Escritura como laboratorio
El resto de su obra también nacería para y desde lo simbólico. Por supuesto, Bronwyn, laboratorio para componer aliteraciones aprendidas en la literatura escandinava y anglosajona, desarrollar su gusto por la permutación o lanzar ideas cercanas a la cábala, el gnosticismo y el sufismo. Todo a través de una mujer que renace de las aguas y que, en palabras del propio autor, entrevistado en 1968, era «el mito de la amada de otra vida, de la luz ya vivida y perdida».
Cirlot así vivió en un mundo paralelo, el del Medievo, que lo haría tan especial a ojos de otros escritores. El poeta José Corredor-Matheos, en sus memorias Corredor de fondo (Tusquets, 2016), habló de este «extraordinario personaje, de personalidad torturada y poderosa creatividad, que se manifiesta en su poesía y en la peculiar lucidez de su visión del arte.
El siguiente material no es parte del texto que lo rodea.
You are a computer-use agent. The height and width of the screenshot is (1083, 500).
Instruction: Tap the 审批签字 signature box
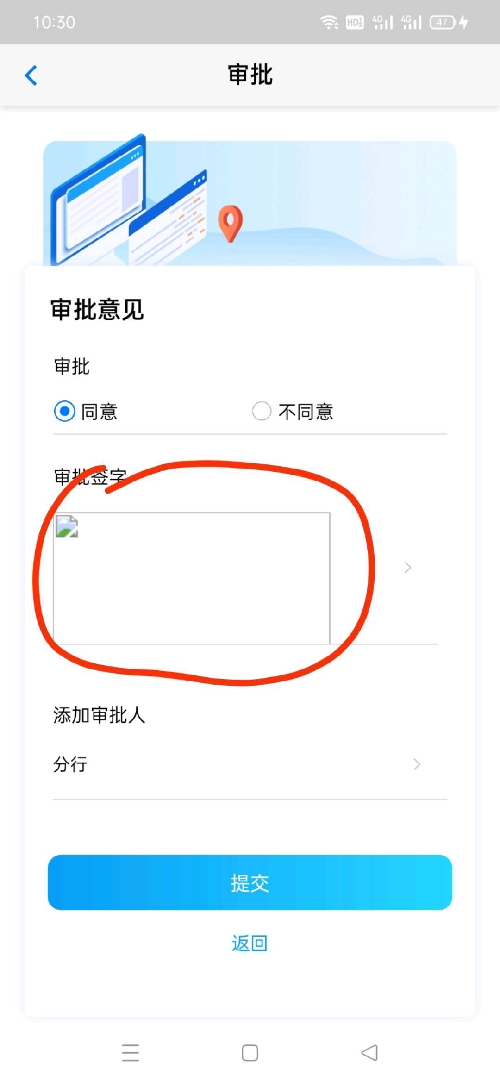[x=192, y=578]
La guerra, sin duda, había tenido consecuencias muy negativas para una persona como él, tan sensible y extremadamente imaginativa». Ciertamente, Cirlot, que venía de una familia de militares y con algún ascendente francmasón, en 1938 intervendría en el frente de Guadarrama y, al decir del biógrafo: «En cierto momento se pasó a los nacionales, y al final de la guerra es internado brevemente en un campo de concentración, del que sale el mismo año 1939 en que acaba la contienda, aunque poco tiempo después es movilizado de nuevo para cumplir el servicio militar en el ejército de Franco».
Sin embargo, en palabras de Rivero Taravillo, la guerra «no supuso ningún trauma para Cirlot, quien años después llegaría a hablar con nostalgia, según sus hijas, de lugares en los que había estado durante la contienda». Acaso esto fuera una idealización de aquel entorno que tendría obligatoriamente que encender la inspiración visual y literaria de un Cirlot que adoraba ciertos elementos guerreros: «Es bien sabido —apunta Corredor-Matheos— que Cirlot sentía gran atracción por las espadas antiguas, a las que confería capacidad de defensa simbólica ante enemigos que sólo existían en su mente, pero que podían ser realmente peligrosos».